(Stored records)
====================

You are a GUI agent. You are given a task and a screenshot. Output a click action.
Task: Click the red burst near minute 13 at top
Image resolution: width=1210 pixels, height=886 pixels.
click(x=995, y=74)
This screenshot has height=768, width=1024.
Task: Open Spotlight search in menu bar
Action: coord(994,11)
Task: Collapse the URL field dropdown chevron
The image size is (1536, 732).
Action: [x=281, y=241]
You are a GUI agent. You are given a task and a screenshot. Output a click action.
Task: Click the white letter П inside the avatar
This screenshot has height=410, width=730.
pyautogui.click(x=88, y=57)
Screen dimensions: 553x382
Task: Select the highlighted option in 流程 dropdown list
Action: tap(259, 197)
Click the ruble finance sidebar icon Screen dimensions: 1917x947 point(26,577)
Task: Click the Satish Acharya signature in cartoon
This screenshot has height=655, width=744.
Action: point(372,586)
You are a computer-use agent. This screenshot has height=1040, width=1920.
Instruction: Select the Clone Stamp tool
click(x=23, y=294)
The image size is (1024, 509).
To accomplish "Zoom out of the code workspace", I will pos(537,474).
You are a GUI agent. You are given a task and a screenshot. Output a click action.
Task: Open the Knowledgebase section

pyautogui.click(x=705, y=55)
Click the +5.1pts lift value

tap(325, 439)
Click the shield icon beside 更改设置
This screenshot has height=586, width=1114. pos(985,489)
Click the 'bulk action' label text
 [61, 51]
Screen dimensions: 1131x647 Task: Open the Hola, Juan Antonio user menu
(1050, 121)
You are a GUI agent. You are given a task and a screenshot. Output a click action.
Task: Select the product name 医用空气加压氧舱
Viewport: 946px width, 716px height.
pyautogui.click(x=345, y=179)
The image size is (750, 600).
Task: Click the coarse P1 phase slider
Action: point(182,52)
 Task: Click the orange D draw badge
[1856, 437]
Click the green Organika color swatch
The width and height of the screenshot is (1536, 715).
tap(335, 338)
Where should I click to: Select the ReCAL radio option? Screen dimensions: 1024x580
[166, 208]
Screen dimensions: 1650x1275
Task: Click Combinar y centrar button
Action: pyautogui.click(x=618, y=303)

====================

## PROBLEM STATEMENT
Nothing is to be left out; every record above must be repeated exactly.

## EXERCISE RESPONSE
You are a GUI agent. You are given a task and a screenshot. Output a click action.
Task: Click the red burst near minute 13 at top
Image resolution: width=1210 pixels, height=886 pixels.
click(x=995, y=74)
This screenshot has height=768, width=1024.
Task: Open Spotlight search in menu bar
Action: coord(994,11)
Task: Collapse the URL field dropdown chevron
The image size is (1536, 732).
Action: [x=281, y=241]
You are a GUI agent. You are given a task and a screenshot. Output a click action.
Task: Click the white letter П inside the avatar
This screenshot has height=410, width=730.
pyautogui.click(x=88, y=57)
Screen dimensions: 553x382
Task: Select the highlighted option in 流程 dropdown list
Action: tap(259, 197)
Click the ruble finance sidebar icon Screen dimensions: 1917x947 point(26,577)
Task: Click the Satish Acharya signature in cartoon
This screenshot has height=655, width=744.
Action: point(372,586)
You are a computer-use agent. This screenshot has height=1040, width=1920.
Instruction: Select the Clone Stamp tool
click(x=23, y=294)
The image size is (1024, 509).
To accomplish "Zoom out of the code workspace", I will pos(537,474).
You are a GUI agent. You are given a task and a screenshot. Output a click action.
Task: Open the Knowledgebase section

pyautogui.click(x=705, y=55)
Click the +5.1pts lift value

tap(325, 439)
Click the shield icon beside 更改设置
This screenshot has height=586, width=1114. pos(985,489)
Click the 'bulk action' label text
 [61, 51]
Screen dimensions: 1131x647 Task: Open the Hola, Juan Antonio user menu
(1050, 121)
You are a GUI agent. You are given a task and a screenshot. Output a click action.
Task: Select the product name 医用空气加压氧舱
Viewport: 946px width, 716px height.
pyautogui.click(x=345, y=179)
The image size is (750, 600).
Task: Click the coarse P1 phase slider
Action: point(182,52)
 Task: Click the orange D draw badge
[1856, 437]
Click the green Organika color swatch
The width and height of the screenshot is (1536, 715).
tap(335, 338)
Where should I click to: Select the ReCAL radio option? Screen dimensions: 1024x580
[166, 208]
Screen dimensions: 1650x1275
Task: Click Combinar y centrar button
Action: pyautogui.click(x=618, y=303)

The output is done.